The result should be the line with "Task: Click the Mot de passe label" followed by every remaining line of the entries, each reproduced exactly, with nothing else.

(Recorded data)

──────────

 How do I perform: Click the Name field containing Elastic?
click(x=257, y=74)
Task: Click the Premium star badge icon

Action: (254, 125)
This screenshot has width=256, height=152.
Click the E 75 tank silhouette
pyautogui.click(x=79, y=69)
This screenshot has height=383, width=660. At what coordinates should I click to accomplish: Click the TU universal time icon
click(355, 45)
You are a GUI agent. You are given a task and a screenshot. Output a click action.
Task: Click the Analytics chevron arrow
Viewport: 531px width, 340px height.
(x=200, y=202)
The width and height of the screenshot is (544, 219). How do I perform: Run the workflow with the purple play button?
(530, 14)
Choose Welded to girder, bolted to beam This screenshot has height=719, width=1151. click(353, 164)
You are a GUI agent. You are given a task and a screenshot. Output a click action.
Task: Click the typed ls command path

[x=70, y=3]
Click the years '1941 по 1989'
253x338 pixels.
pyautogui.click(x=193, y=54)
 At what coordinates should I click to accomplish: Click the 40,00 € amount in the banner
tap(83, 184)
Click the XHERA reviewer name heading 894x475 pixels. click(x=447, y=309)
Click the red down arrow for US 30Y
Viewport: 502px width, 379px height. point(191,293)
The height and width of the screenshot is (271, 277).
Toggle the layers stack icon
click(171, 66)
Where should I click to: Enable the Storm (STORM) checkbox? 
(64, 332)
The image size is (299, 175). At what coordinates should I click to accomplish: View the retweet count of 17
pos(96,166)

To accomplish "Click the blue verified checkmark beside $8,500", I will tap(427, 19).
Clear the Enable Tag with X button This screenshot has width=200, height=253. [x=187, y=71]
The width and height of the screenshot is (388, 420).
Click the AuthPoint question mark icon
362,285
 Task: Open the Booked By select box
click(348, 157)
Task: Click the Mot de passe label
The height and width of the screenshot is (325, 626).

──────────

- _Written solution_:
Task: Click the Mot de passe label
The height and width of the screenshot is (325, 626).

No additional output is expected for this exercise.